┌─ EXERCISE INPUTS

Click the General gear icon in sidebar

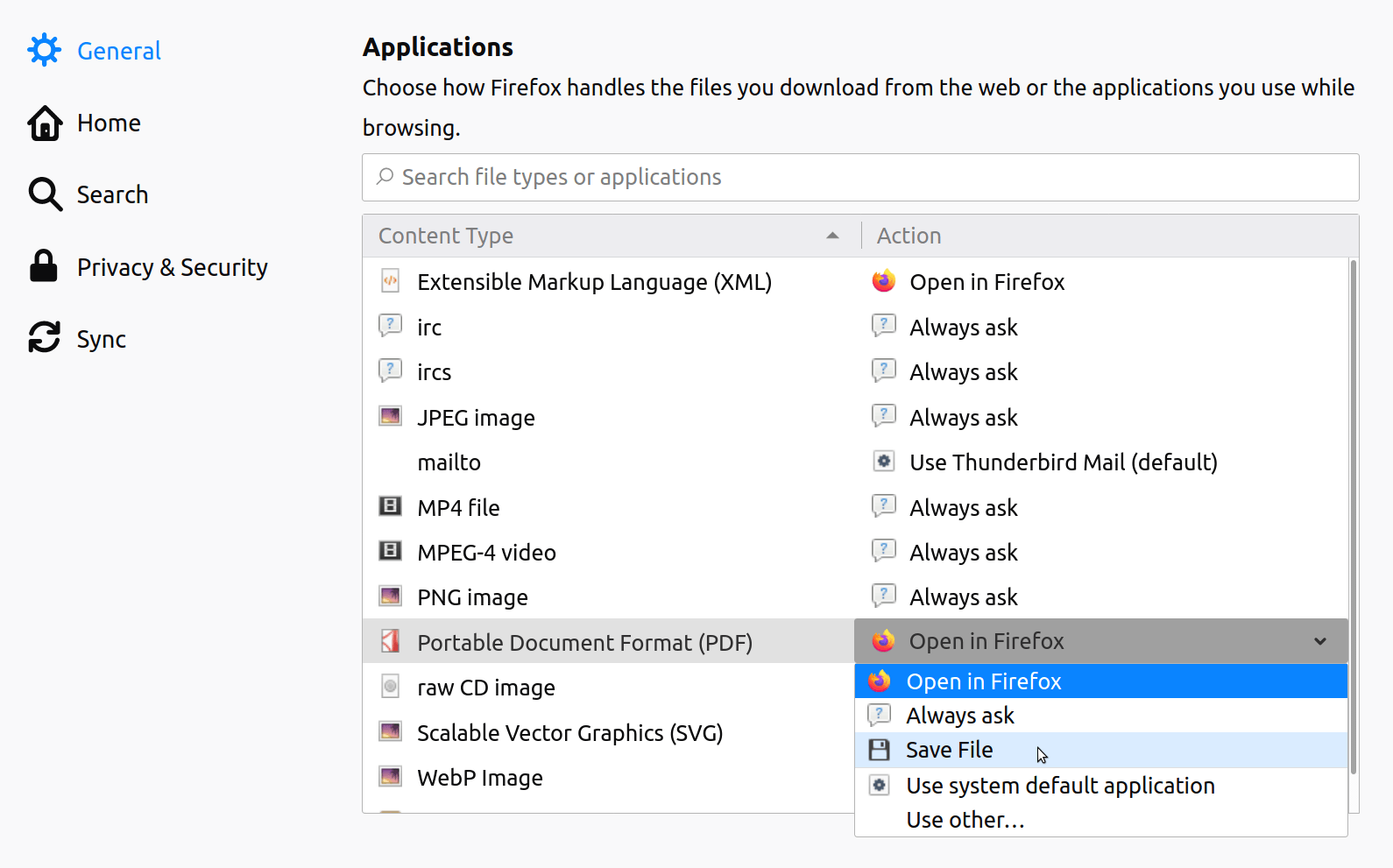click(44, 51)
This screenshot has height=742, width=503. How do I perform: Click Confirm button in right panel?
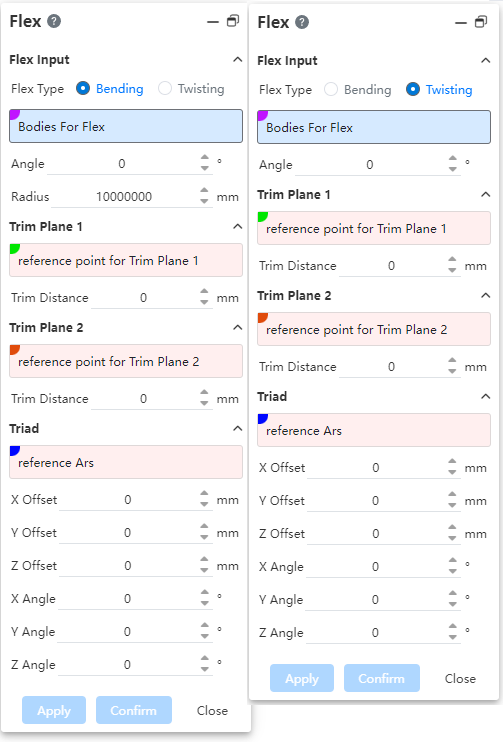pos(381,678)
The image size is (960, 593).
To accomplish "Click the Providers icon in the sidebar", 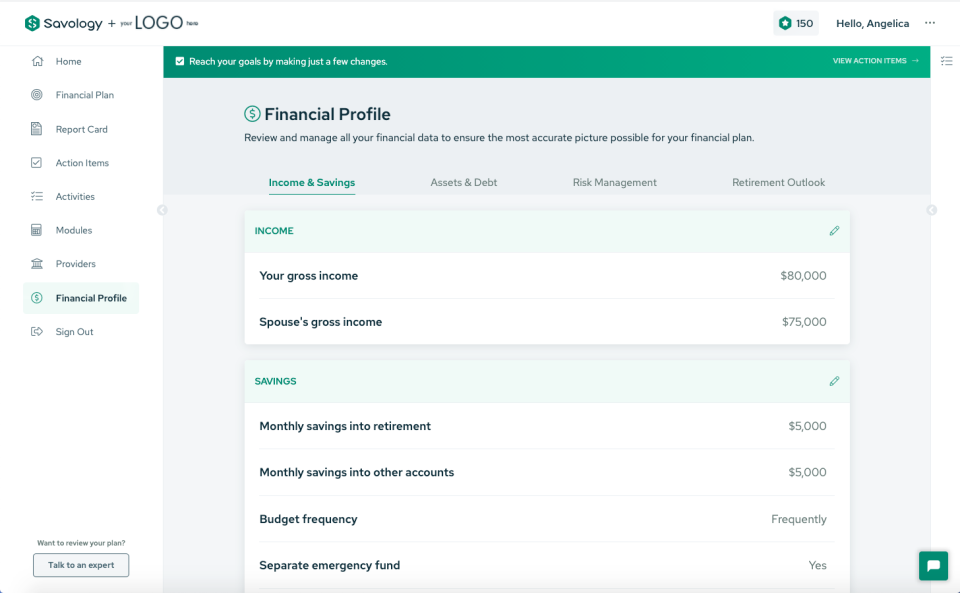I will click(36, 263).
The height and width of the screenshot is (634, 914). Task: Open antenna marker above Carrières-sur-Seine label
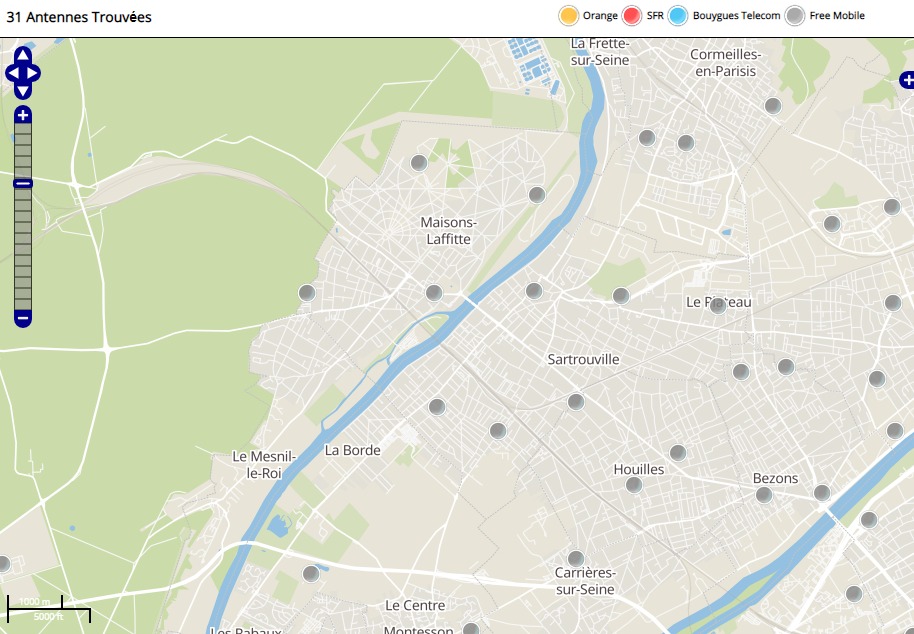(575, 558)
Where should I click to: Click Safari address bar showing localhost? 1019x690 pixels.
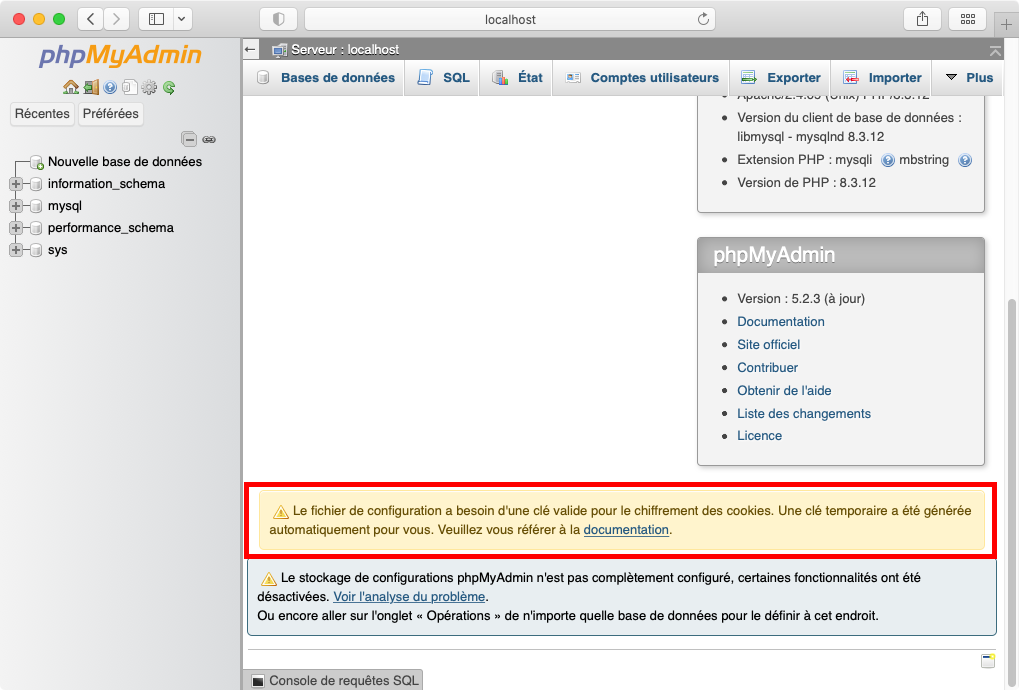(x=510, y=19)
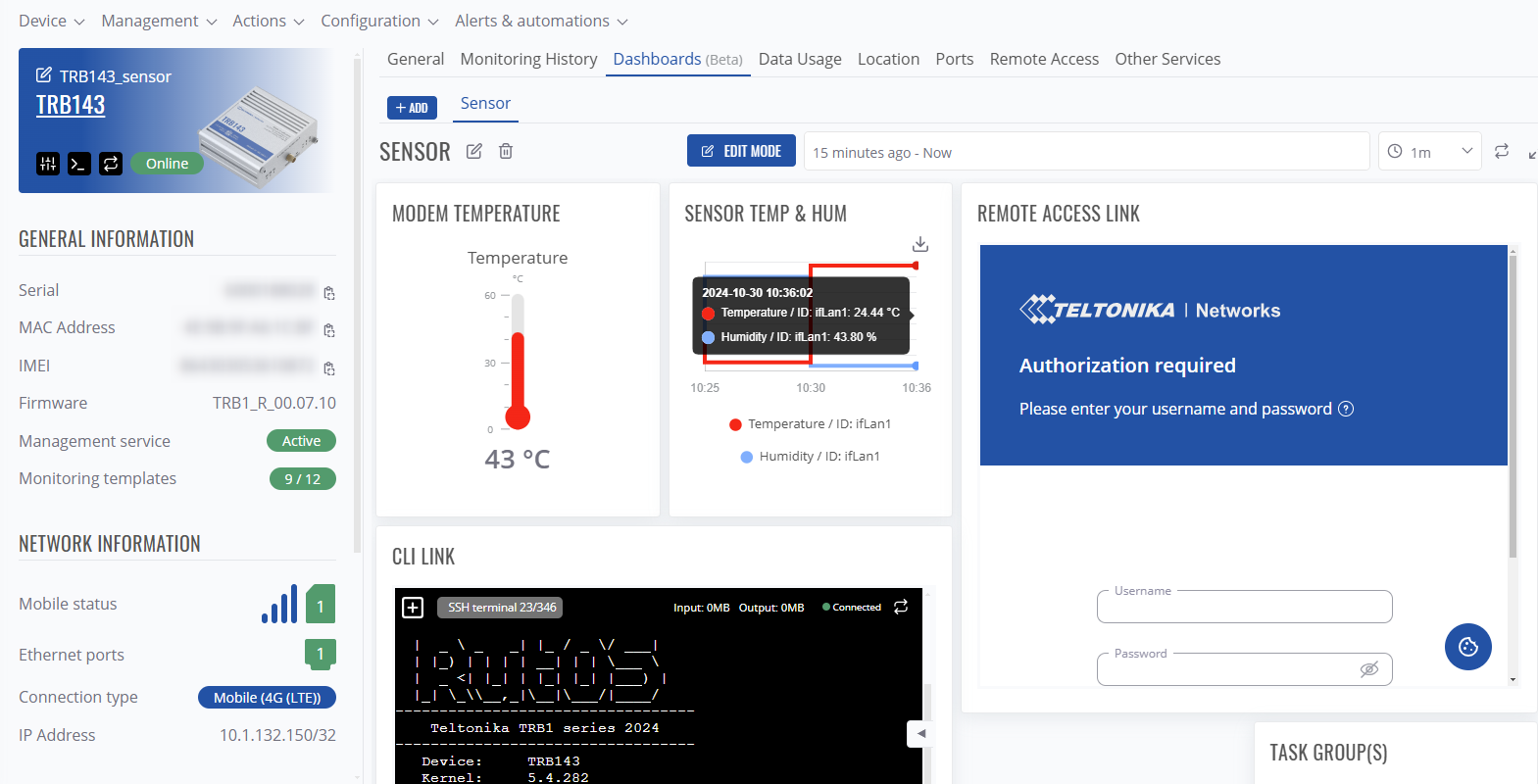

└─

WHAT YOU NEED TO DO: Your output should be only the lines from the line with "The height and" through the end of the data, exactly as they stand, and no pictures.

RESULT OF THIS EXERCISE:
The height and width of the screenshot is (634, 914). Task: Open antenna marker above Carrières-sur-Seine label
(575, 558)
Where should I click to: Click Safari address bar showing localhost? 1019x690 pixels.
(x=510, y=19)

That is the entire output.